Dikan, “antigo eslavo juvenil” também completou 50 anos

Edição 3506 de Politikin Zabavnik, de 19 de abril de 2019, celebra os 50 anos do gibi Dikan, intitulado “A juventude aventureira do velho eslavo”. Foto da Global Voices (CC BY).

Concebida como uma versão iugoslava da HQ clássica francesa Asterix e publicada pela primeira vez pela revista sérvia Politikin Zabavnik em 1969, a história em quadrinhos Dikan é ambientada nos Bálcãs durante o chamado período das migrações na Alta Idade Média. Retrata as aventuras cômicas de dois eslavos primitivos, considerados antepassados dos eslavos do sul contemporâneos (sérvios, croatas, eslovenos, bosnianos, montenegrinos, macedônios e búlgaros). Os personagens principais são o herói alto, loiro e bonito Dikan; e seu tio ajudante, o baixinho e astuto Vukoje.

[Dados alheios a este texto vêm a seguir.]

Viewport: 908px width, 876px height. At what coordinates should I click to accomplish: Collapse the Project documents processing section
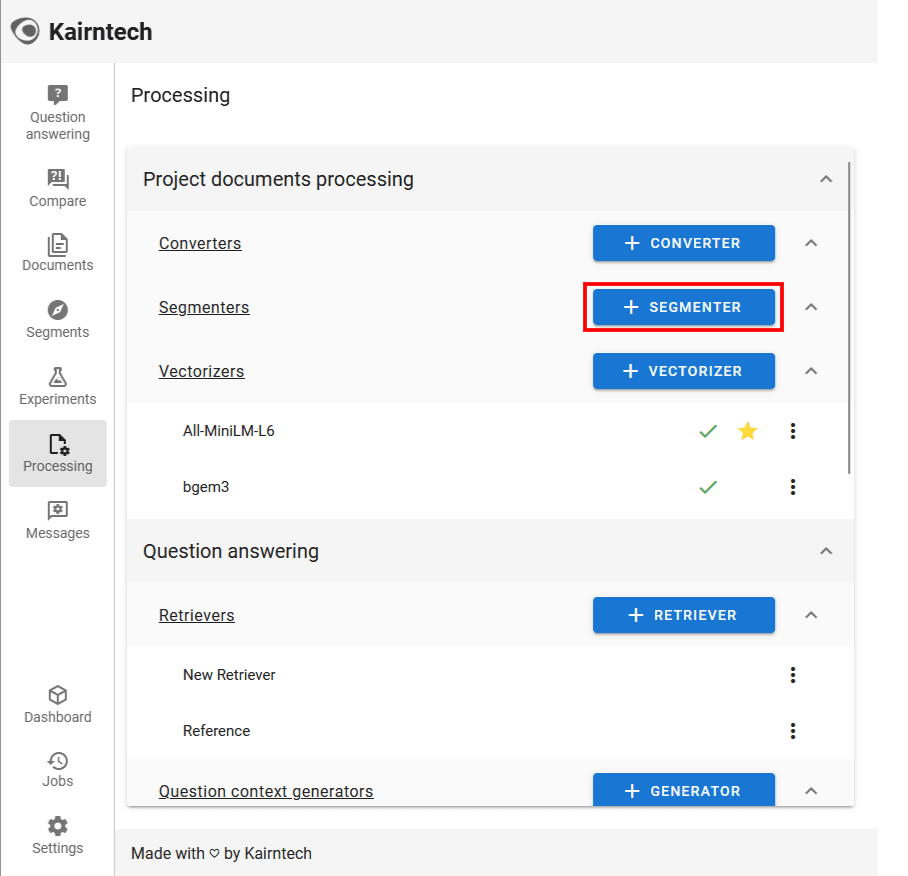[x=826, y=179]
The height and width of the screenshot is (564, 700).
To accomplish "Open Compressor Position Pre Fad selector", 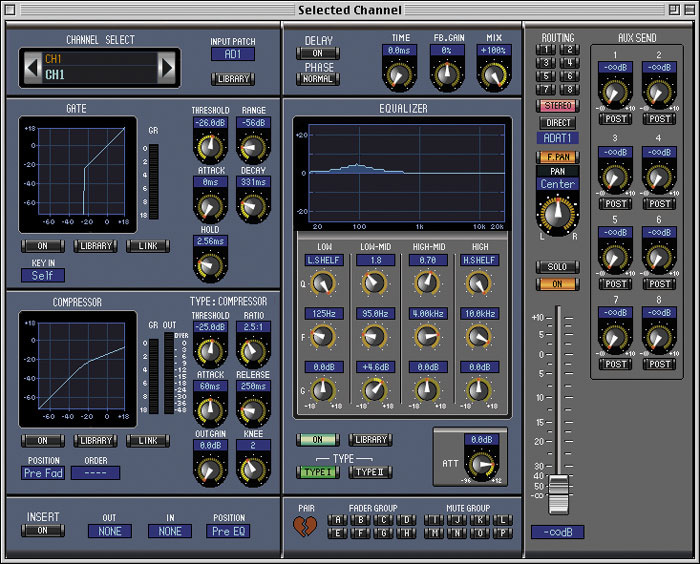I will (x=43, y=473).
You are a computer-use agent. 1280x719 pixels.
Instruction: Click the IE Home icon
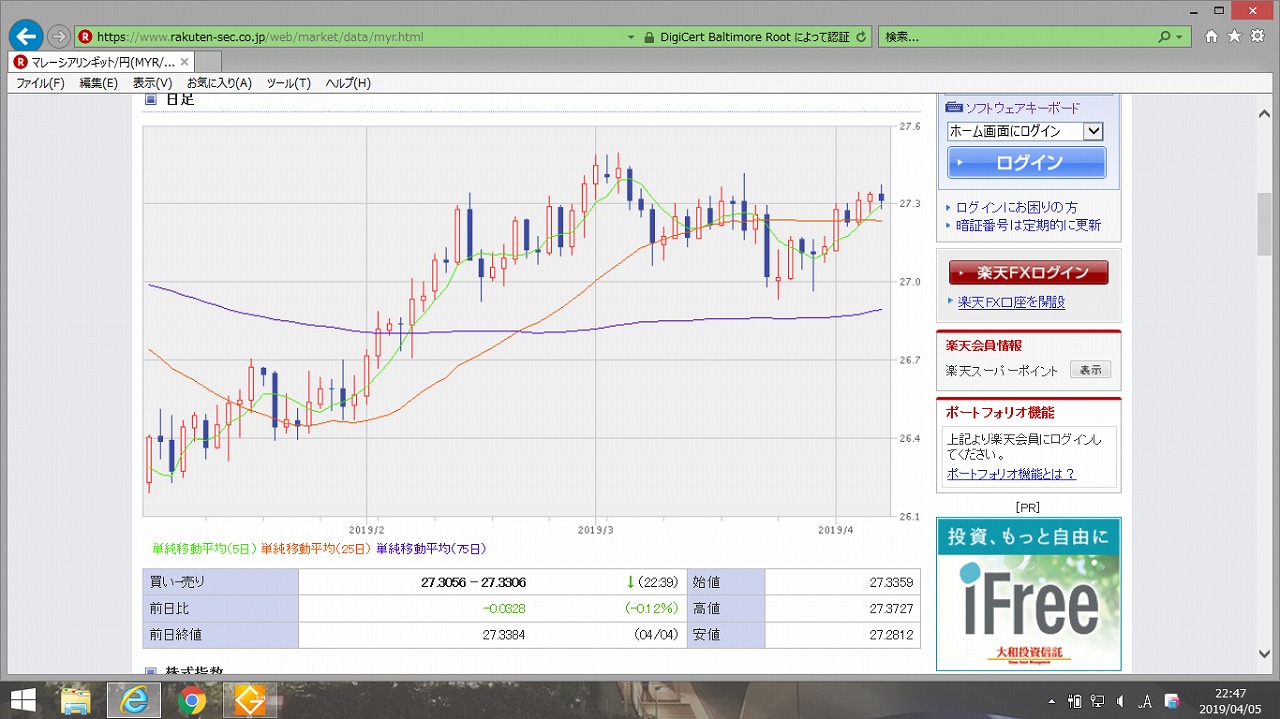(x=1211, y=37)
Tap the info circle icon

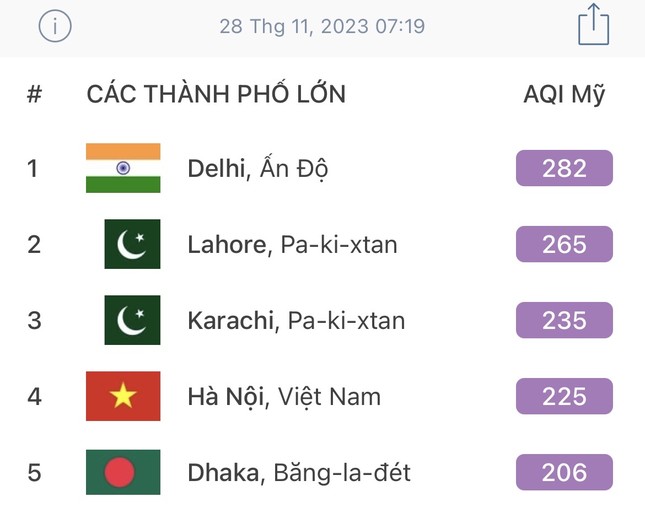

As histórias em quadrinhos de Dikan eram populares em toda a antiga Iugoslávia, com novos episódios adicionados a cada poucos anos até meados da década de 1980. O ensaio de aniversário na publicação Politikin Zabavnik (número 3506, 19 de abril de 2019, não disponível on-line) apontou que a circulação da história em quadrinhos era alta, enquanto as imagens de Dikan eram utilizadas como mascotes das então massivas ações de trabalho voluntário juvenil, na publicidade comercial, e que inclusive teve uma iniciativa para adotá-lo como mascote do Partizan, um dos quatro principais clubes de futebol do país.

Nesse ensaio de Nemanja Baćković também se apontava que o editor havia recebido a carta de uma instituição de Kosovo, país de maioria albanesa, que protestava porque não havia ilírios nas histórias em quadrinhos. Os ilírios são uma antiga nação que alguns consideram como antepassados dos albaneses contemporâneos.

Do outro lado, Dikan foi citado em muitos jornais e livros e, em 2019, suas edições foram reimpressas no Politikin Zabavnik e na revista para pré-adolescentes Mali Politikin Zabavnik.

Stripoteka, uma das histórias em quadrinhos mais antigas do mundo

Edição dos 50 anos de Stripoteka (edição 1173, maio de 2019). Foto da Global Voices (CC BY).

Stripoteka, uma das histórias em quadrinhos mais antigas do mundo, comemorou 50 anos em maio de 2019. Foi publicada originalmente em Novi Sad, capital da província sérvia de Vojvodina, como uma edição mensal especial da revista Panorama. Chegou a ser tão popular que foi publicada como semanário entre 1972 e 1985.

Seu conceito tinha o objetivo de ser uma “revisão das histórias em quadrinhos do mundo”, com o formato de revista de 60 páginas [parecido com Spirou, 2000 AD ou Heavy Metal], para apresentar inteiramente ou em partes, histórias gráficas de grande qualidade e outras formas de histórias em quadrinhos. Em conjunto, considerado como uma seção transversal ou um arquivo do meio, equilibrando os clássicos e os sucessos contemporâneos, ganhou a condição de “enciclopédia” ou “academia de ciências das histórias em quadrinhos”.

Na capa da edição de 50 anos (edição 1171, maio de 2019) apresentou-se uma mistura de alguns personagens populares, desde o franco-belga Humpa-páGastonLucky LukeAxle Munshine e o Tenente Blueberry; até o norte-americano TarzanMandrake, O FantasmaHagar, o HorrívelThorConan da Marvel; os italianos Corto Maltese e Cocco Bill; o espanhol Torpedo e a britânica Modesty Blaise.

Em um artigo de opinião publicado nesse número, o editor Milan Jovanović destacou que, por meio de toda sua diversidade, a Stripoteka estava deixando passar uma importante tendência das histórias em quadrinhos mundial: o mangá. Portanto, esse número incluía uma história do artista japonês Jiro Taniguchi (1947-2017).